A autora destas linhas conta-se entre a fileira dos outros, os que se deliciam no gáudio da retoma da série passado tanto tempo de espera, mesmo com os dois belíssimos episódios especiais pelo meio para tirar a barriga de misérias.
A segunda temporada estreou e as reações não se fizeram esperar, com muita da crítica a insistir novamente na gratuitidade das cenas de sexo e nudez, a violência do discurso, a vida de vício que os adolescentes levam.
Se a memória permite, à altura da estreia do primeiro conjunto de episódios, já tinha sido esta a crítica e, claro, as opiniões polarizaram-se e acabaram por beneficiar um certo estatuto de culto de que a série daquela plataforma de streaming goza desde então.
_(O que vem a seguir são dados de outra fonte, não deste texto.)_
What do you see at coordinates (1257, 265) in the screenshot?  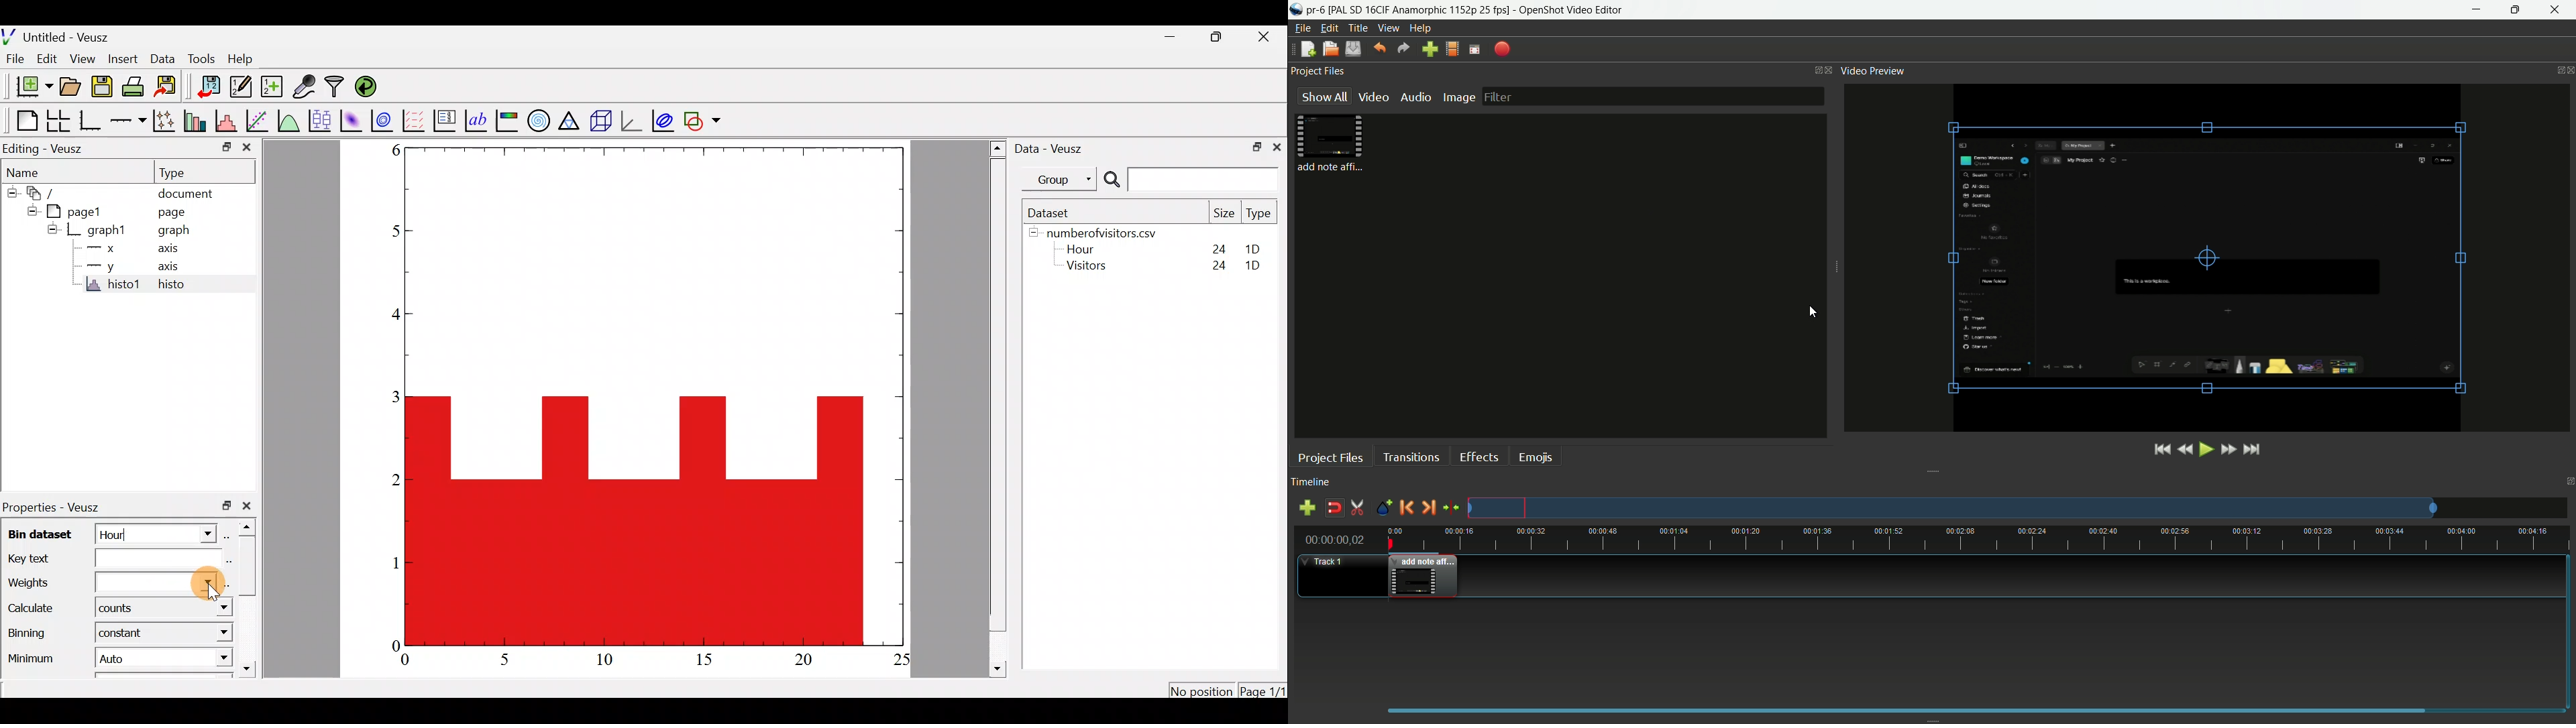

Foram já exibidos dois episódios e, embora se note a tentativa de virar a série para outros caminhos, os motivos para o choque continuam lá, tendo sido adicionados mais alguns, agora às vezes provenientes do reino da fantasia (lembre-se a cena de Kat com o seu Viking).
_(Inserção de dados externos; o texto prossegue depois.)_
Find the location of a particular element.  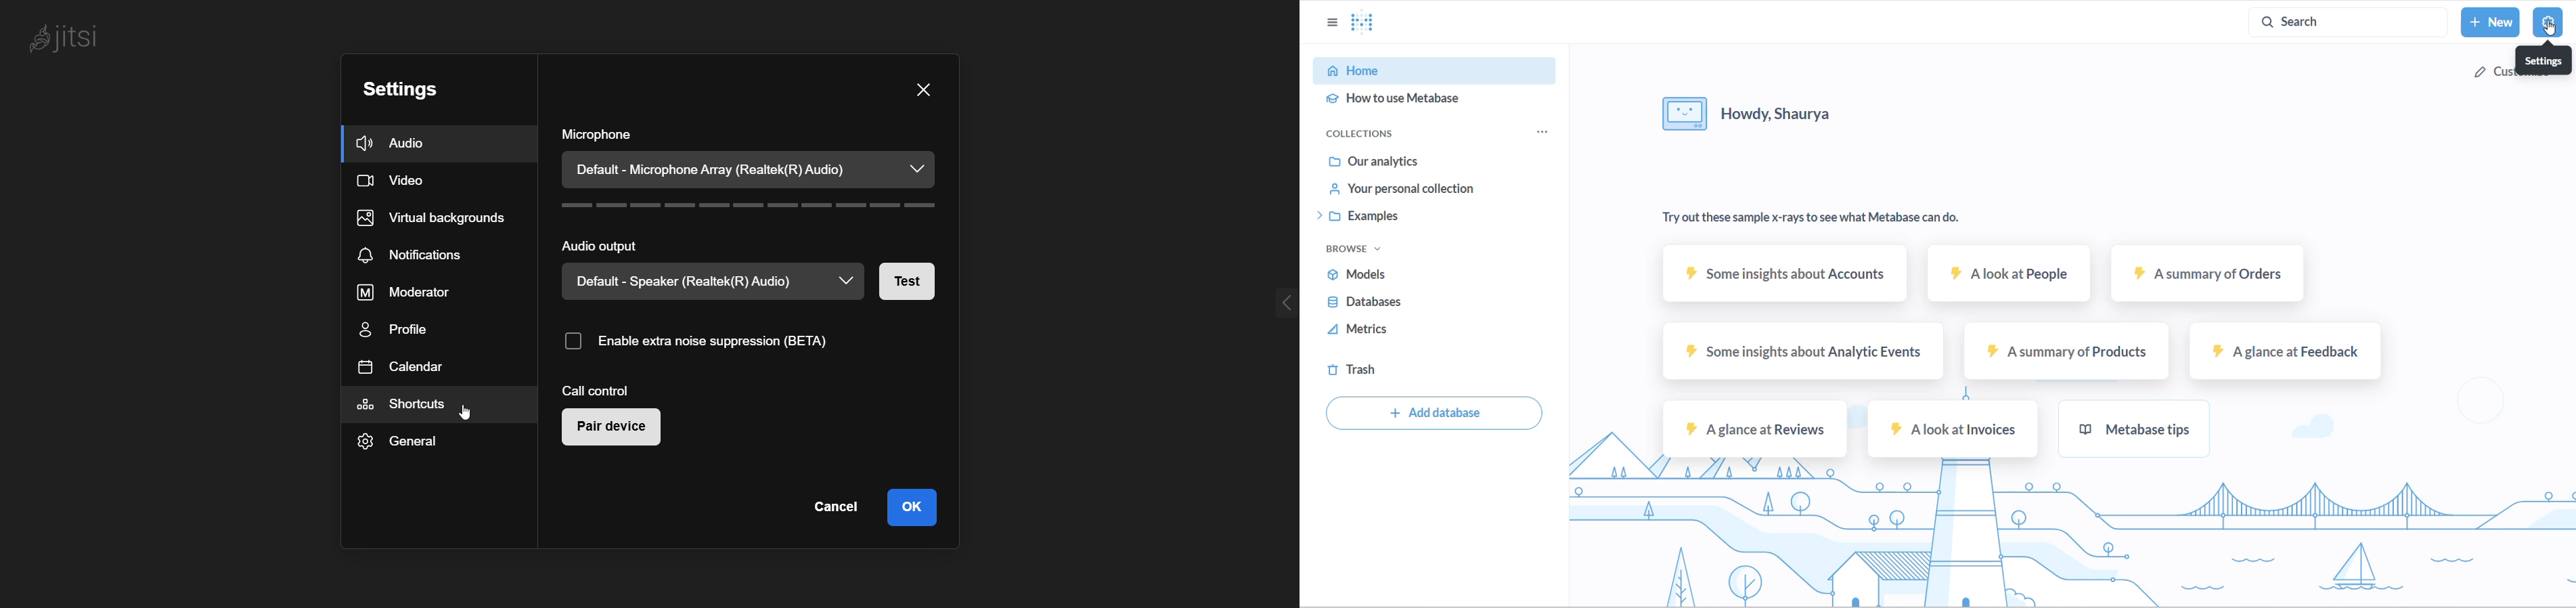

Os personagens continuam a ser os mesmos e retomam os caminhos que haviam sido deixado suspensos no final da primeira temporada da série e mesmo pegando naquilo que os episódios especiais tinham focado — nomeadamente o relacionamento conturbado de Rue com Jules (Hunter Schafer) ou de Rue com as drogas.
O primeiro episódio especial, “Trouble Don’t Always Last”, focava-se na recuperação de Rue (Zendaya) e nos recentes acontecimentos com o objeto do seu amor, Jules, girando em torno de uma enorme conversa entre Rue e o seu mentor durante a desintoxicação.
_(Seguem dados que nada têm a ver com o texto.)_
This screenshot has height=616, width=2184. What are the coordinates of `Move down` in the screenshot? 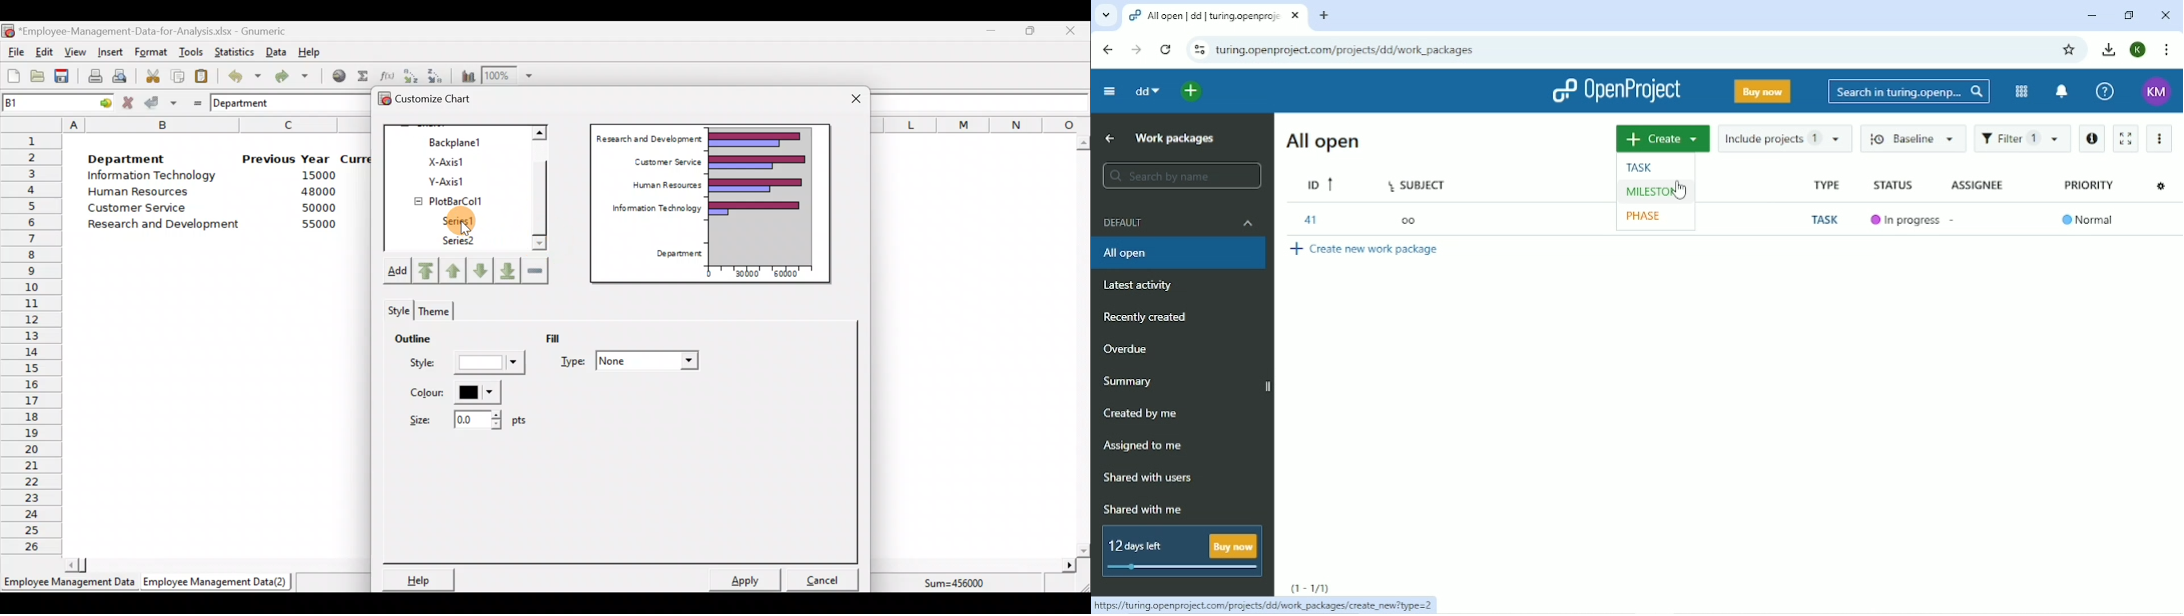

Em claro contraste com o ritmo da série e estreado por alturas do Natal de 2020, trouxe uma linguagem mais despojada e acabou por destacar ainda mais os dotes de Zendaya, que já havia sido premiada com o Emmy de Melhor Atriz Dramática nesse mesmo ano pelo seu papel na série.
Feitos à parte, quando pouco mais de um mês depois estreou o segundo episódio, “F**k Anyone Who’s Not A Sea Blob”, centrado em Jules, a série havia conseguido expandir-se para lá das suas possíveis limitações e expectativas geradas e pavimentando o caminho para necessárias mudanças.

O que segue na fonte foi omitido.